Alya terdiam. Kata-kata itu begitu tulus, namun juga berbahaya. Ia menunduk, menggenggam gelas anggur. Arga…" jangan membuatku semakin sulit menjauh darimu." Gumam hati Alya.
...----------------...
Di tempat lain di sebuah rumah mewah keluarga Darma suasana jauh berbeda.
Aluna duduk anggun di ruang tamu, ditemani kedua orang tuanya. Di tangannya segelas wine, bibirnya tersenyum puas. Tawa kecil sesekali pecah dari bibirnya, membuat suasana terasa penuh kemenangan.
“Lihatlah, Mah, Pah…” katanya sambil mengangkat gelas. “Sebentar lagi, Alya akan jatuh ke dalam permainan kita.”
Mama tersenyum bangga, menepuk tangan putrinya. “Kamu memang anak yang pintar, Aluna. Cantik, cerdik, dan tahu bagaimana menguasai keadaan.”
Papa Darma ikut terkekeh, sorot matanya penuh kebanggaan. “Alya itu hanya ilusi. Gadis itu tidak pernah tahu tempatnya. Kau, Aluna, kau adalah masa depan keluarga ini. Dan aku akan pastikan Arga memilihmu, apa pun caranya.”
Aluna menyesap wine-nya, matanya berkilat penuh intrik. “Biarkan Alya menikmati sedikit kebahagiaan sekarang. Tapi pada akhirnya, semua akan runtuh. Dia akan hancur, dan akulah yang berdiri sebagai pemenang.”
Tawa mereka bertiga bergema di dalam rumah besar itu tawa penuh keangkuhan, seakan mereka sedang merayakan kehancuran yang bahkan belum terjadi.
...----------------...
Suasana makan malam terasa begitu hangat. Namun di balik tawa ringan dan obrolan kecil, hati Alya bergejolak. Tatapan Arga terlalu tulus, terlalu nyata, membuatnya hampir lupa tujuan awalnya kembali ke ibu kota.
Sampai akhirnya, Alya meletakkan gelasnya dan menatap Arga dengan serius.
“Arga… ada sesuatu yang ingin aku minta darimu.”
Arga berhenti menyentuh garpunya. Tatapannya penuh perhatian. “Apa itu? Katakan saja.”
Alya menarik napas panjang. Suaranya terdengar pelan, namun tegas.
“Putuskan kerja sama dengan Papah Darma. Aku tidak ingin lagi ada hubungan apa pun antara kamu dengan keluarga itu.”
Arga sempat terdiam. Kalimat itu bukan permintaan kecil. Keluarga Darma punya pengaruh besar, kerja sama bisnis itu bernilai tinggi. Namun tatapannya tidak bergeser dari Alya.
“Kalau itu yang kamu mau…” suara Arga tenang, “aku akan melakukannya.”
Alya terbelalak, tidak menyangka jawabannya semudah itu. “Arga… kamu sadar kan, kontrak itu—”
Arga menyela lembut. “Aku sadar betul. Tapi aku juga sadar satu hal… kamu lebih penting daripada bisnis apa pun. Kalau memutuskan kerja sama dengan Papah Darma bisa membuatmu lebih tenang, maka itu yang akan aku lakukan.”
Alya terdiam. Dadanya berdegup kencang. Kata-kata Arga menusuknya, bukan karena janji itu, tapi karena ketulusan yang nyata.
Senyum tipis terbit di bibir Arga. “Selama ini aku tidak pernah punya alasan untuk menolak keputusan keluargamu. Tapi sekarang… aku punya. Kamu, Alya.”
Alya menunduk cepat, menyembunyikan kegelisahannya. Tangannya mengepal di bawah meja. Tidak… ini tidak seharusnya seperti ini.

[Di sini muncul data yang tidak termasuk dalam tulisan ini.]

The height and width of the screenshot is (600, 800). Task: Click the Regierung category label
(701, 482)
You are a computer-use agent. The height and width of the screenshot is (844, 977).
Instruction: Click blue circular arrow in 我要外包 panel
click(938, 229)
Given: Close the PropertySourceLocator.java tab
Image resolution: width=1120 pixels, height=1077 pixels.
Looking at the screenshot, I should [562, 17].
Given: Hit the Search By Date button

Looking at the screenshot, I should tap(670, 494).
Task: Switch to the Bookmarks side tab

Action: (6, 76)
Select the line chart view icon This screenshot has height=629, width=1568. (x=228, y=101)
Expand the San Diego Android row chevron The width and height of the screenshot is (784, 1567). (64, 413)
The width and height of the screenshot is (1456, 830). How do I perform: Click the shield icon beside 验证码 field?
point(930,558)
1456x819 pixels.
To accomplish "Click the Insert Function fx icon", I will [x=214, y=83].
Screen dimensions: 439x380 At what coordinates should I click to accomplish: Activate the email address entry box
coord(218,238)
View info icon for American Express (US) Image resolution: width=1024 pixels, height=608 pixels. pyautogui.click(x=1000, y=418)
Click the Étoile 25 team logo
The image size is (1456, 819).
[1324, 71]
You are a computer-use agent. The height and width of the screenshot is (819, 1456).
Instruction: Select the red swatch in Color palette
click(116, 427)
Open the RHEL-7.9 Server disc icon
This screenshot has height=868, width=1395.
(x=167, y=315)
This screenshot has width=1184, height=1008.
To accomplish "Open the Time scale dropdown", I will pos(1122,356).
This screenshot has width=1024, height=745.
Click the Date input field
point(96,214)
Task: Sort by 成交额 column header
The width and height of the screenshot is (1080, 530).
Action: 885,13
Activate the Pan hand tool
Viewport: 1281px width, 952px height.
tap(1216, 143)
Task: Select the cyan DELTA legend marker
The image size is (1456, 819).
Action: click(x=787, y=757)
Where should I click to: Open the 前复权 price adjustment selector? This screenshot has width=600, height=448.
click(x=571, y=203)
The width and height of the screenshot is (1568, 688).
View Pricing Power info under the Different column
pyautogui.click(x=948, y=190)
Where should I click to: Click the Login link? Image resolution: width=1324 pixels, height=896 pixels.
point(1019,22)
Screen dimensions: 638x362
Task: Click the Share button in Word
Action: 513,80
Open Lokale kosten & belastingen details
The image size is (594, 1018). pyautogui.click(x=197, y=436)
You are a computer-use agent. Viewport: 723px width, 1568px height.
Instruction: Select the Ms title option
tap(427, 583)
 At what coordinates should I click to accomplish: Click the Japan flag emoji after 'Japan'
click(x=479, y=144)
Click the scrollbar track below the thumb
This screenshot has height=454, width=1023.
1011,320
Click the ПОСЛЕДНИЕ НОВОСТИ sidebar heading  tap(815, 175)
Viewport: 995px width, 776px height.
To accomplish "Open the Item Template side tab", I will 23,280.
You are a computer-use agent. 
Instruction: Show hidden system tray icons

Rencananya jelas sejak awal. ia mendekati Arga hanya untuk menghancurkan Aluna dan kedua orang tuanya. Menggunakan Arga adalah bagian dari permainannya.
Namun sekarang, dengan mudahnya Arga berjanji memenuhi keinginannya… Alya merasa justru terjebak dalam permainan yang ia ciptakan sendiri.
Ia meneguk sisa minumannya, mencoba menenangkan diri. Dalam hati, suara itu berbisik lirih " Alya, jangan goyah… jangan sampai kau benar-benar jatuh hati lagi pada lelaki ini."
Tapi senyum Arga di seberang meja membuat hatinya semakin sulit dikendalikan.